De officier van justitie heeft gevorderd een contactverbod met de nabestaanden van [slachtoffer] – behalve met zijn vader – op te leggen en een verbod het graf van [slachtoffer] te bezoeken, behalve als dat met de vader van [slachtoffer] is. Om met dat laatste punt te beginnen: de rechtbank begrijpt dat (een deel van) de nabestaanden bij het graf van [slachtoffer] niet onverhoeds geconfronteerd wil worden met personen die zij liever niet zien. Dat risico kan wat de rechtbank betreft worden ondervangen met het opleggen van een contactverbod en dat zal de rechtbank doen, omdat de nabestaanden hebben aangegeven dat zij daar behoefte aan hebben. Dat geldt niet voor de vader van [slachtoffer] . Verdachte heeft aangegeven dat hij het contact met de vader van [slachtoffer] als waardevol ervaart en dat hij dat graag zou willen voortzetten. Ook zijn ouders hebben goed contact met de vader van [slachtoffer] . De vader van [slachtoffer] heeft desgevraagd laten weten geen behoefte te hebben aan een contactverbod tussen verdachte en hem. Daarom zal de rechtbank verdachte dat contact niet verbieden. Vanzelfsprekend is het verdachte ook niet verboden contact te hebben met de overige nabestaanden als de nabestaanden zelf aangeven dat zij daar behoefte aan hebben of in het kader van bijvoorbeeld (verdere) mediation. De rechtbank zal geen verbod opleggen het graf van [slachtoffer] te bezoeken. Ten eerste omdat de rechtbank behoedzaam omgaat met het opleggen van locatieverboden voor de duur van de proeftijd. Daarnaast was [slachtoffer] de beste vriend van verdachte en als verdachte de behoefte voelt om het graf van zijn overleden vriend te bezoeken, dan kan en moet dat in het belang van de verwerking van het gebeurde door verdachte mogelijk zijn. De rechtbank gaat er daarbij van uit dat verdachte rekening zal houden met het contactverbod met de nabestaanden. Verdachte mag dus niet naar het graf als de nabestaanden daar zijn, met uitzondering van de vader van [slachtoffer] . De rechtbank weegt bij het niet opleggen van een verbod het graf te bezoeken ook mee dat niet is gebleken dat verdachte filmpjes heeft gemaakt bij het graf van [slachtoffer] of dat hij daar joints of blikjes heeft achtergelaten.

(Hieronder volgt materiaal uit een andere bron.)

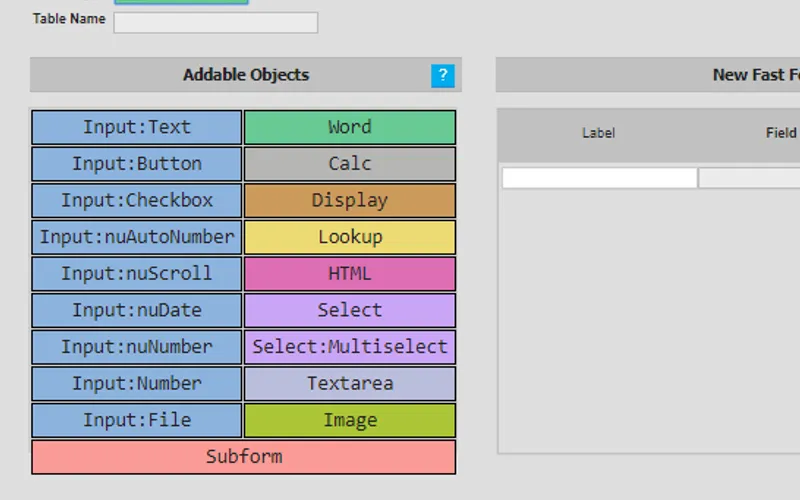Add a Lookup object

(350, 237)
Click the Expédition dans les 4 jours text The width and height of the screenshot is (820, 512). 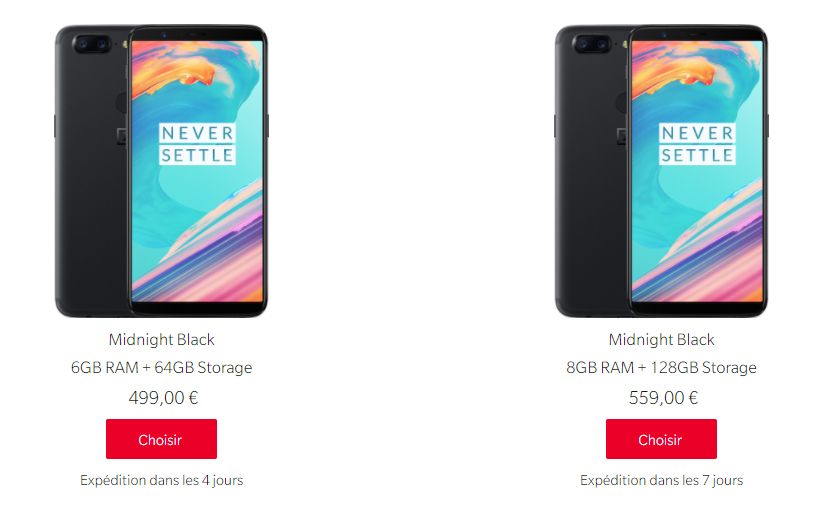[162, 480]

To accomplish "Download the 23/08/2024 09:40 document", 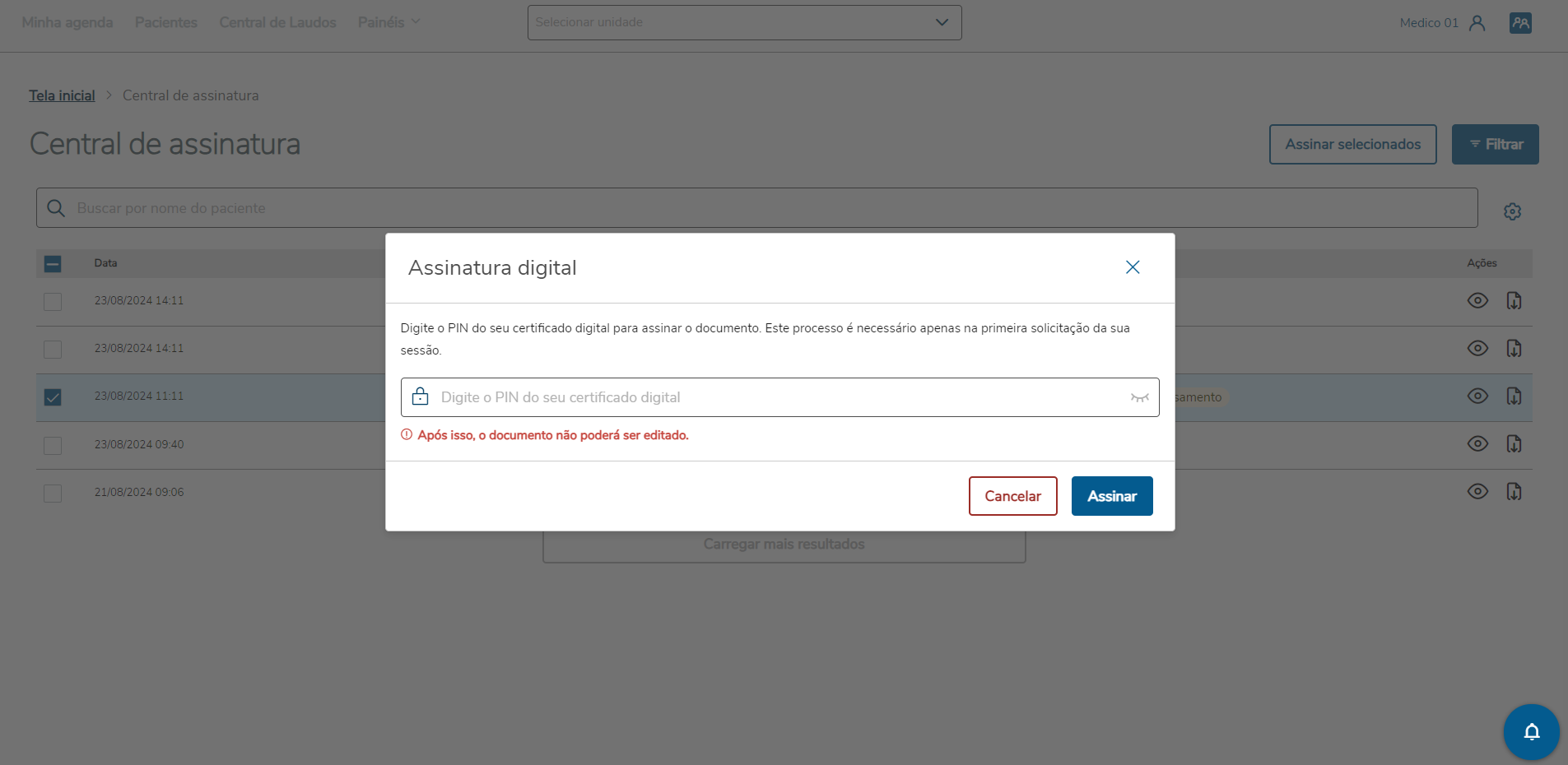I will click(x=1514, y=444).
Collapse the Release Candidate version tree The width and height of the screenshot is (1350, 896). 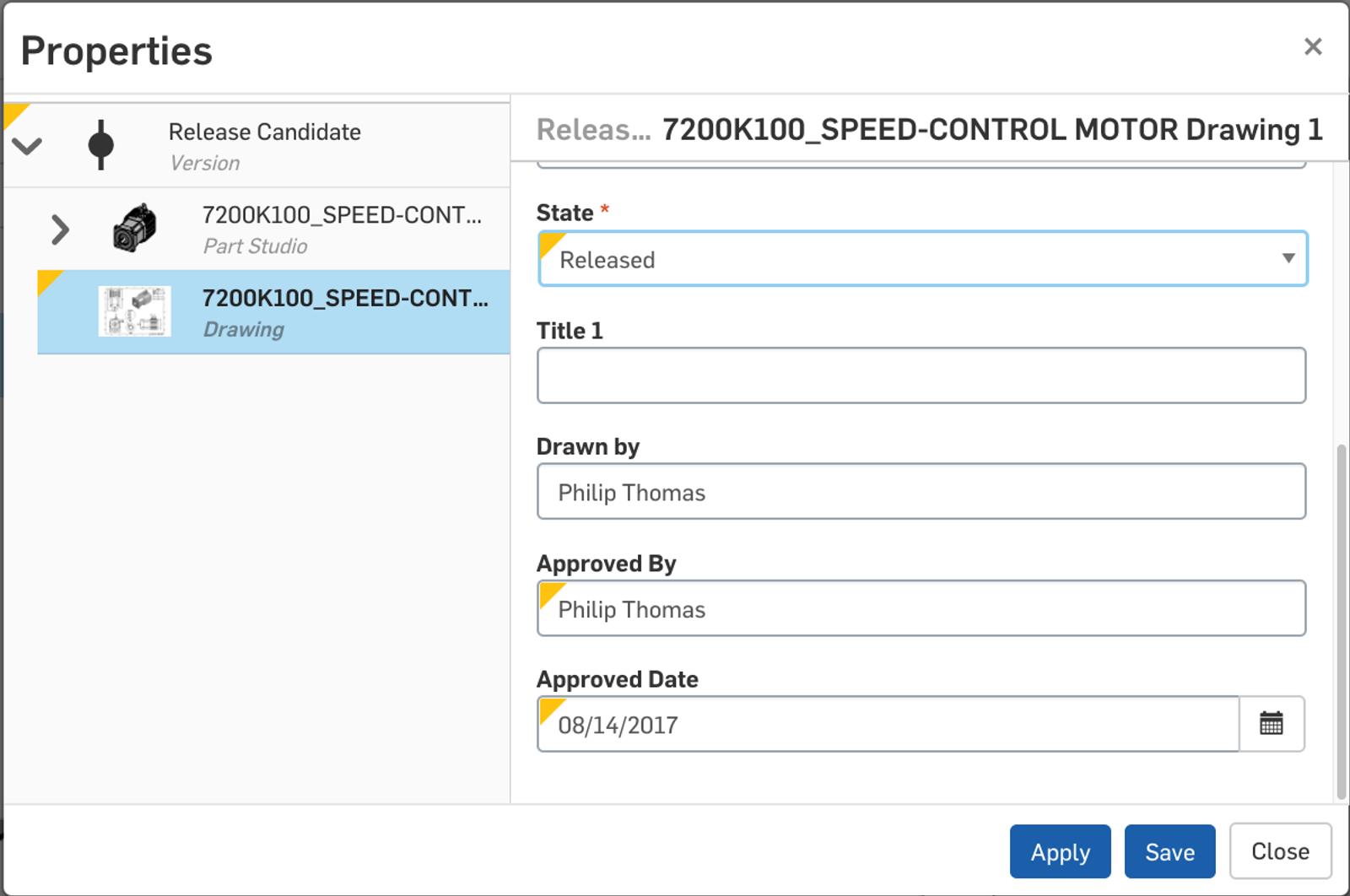click(x=27, y=147)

De rechtbank verwacht van verdachte dat hij rekening houdt met de wensen van de nabestaanden niet te filmen bij het graf en daar geen ongewenste spullen achter te laten.
11. Ten aanzien van de benadeelde partijen [benadeelde partij 1] , [benadeelde partij 3] , [benadeelde partij 2] en [benadeelde partij 4]
De benadeelde partijen kunnen in dit strafproces vergoeding vorderen van de schade die zij door een strafbaar feit hebben geleden, als er tussen het bewezen verklaarde handelen van de verdachte en de schade voldoende verband bestaat om te kunnen aannemen dat de benadeelde partij door dit handelen rechtstreeks schade heeft geleden. De door de benadeelde partijen gevorderde schade, vloeit voort uit het overlijden van [slachtoffer] . Gelet op de omstandigheden waaronder [slachtoffer] om het leven is gekomen, zoals de rechtbank daar onder 4.3. in dit vonnis aandacht aan heeft besteed, is de rechtbank van oordeel dat ook in civielrechtelijke zin niet kan worden vastgesteld dat alleen het voorhanden hebben van een vuurwapen en munitie een onrechtmatige gedraging is die in rechtstreeks verband staat met de dood van [slachtoffer] . Daarom zullen de benadeelde partijen in hun vorderingen niet-ontvankelijk worden verklaard.